**WORK TASK:** Repeat every line below exactly, word for word.

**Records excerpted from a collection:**
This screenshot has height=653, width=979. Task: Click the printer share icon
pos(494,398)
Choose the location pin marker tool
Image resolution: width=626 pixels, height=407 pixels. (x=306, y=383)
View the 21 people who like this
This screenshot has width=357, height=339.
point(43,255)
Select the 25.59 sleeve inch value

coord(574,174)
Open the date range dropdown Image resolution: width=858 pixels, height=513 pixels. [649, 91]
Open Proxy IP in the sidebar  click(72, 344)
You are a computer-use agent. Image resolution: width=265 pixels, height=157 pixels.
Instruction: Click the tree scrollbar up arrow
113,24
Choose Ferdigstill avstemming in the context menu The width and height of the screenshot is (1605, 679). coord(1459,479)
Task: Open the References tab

**YOUR SOLUTION:**
This screenshot has height=653, width=979. Task: Click the printer share icon
pos(494,398)
Choose the location pin marker tool
Image resolution: width=626 pixels, height=407 pixels. (x=306, y=383)
View the 21 people who like this
This screenshot has width=357, height=339.
point(43,255)
Select the 25.59 sleeve inch value

coord(574,174)
Open the date range dropdown Image resolution: width=858 pixels, height=513 pixels. [649, 91]
Open Proxy IP in the sidebar  click(72, 344)
You are a computer-use agent. Image resolution: width=265 pixels, height=157 pixels.
Instruction: Click the tree scrollbar up arrow
113,24
Choose Ferdigstill avstemming in the context menu The width and height of the screenshot is (1605, 679). coord(1459,479)
Task: Open the References tab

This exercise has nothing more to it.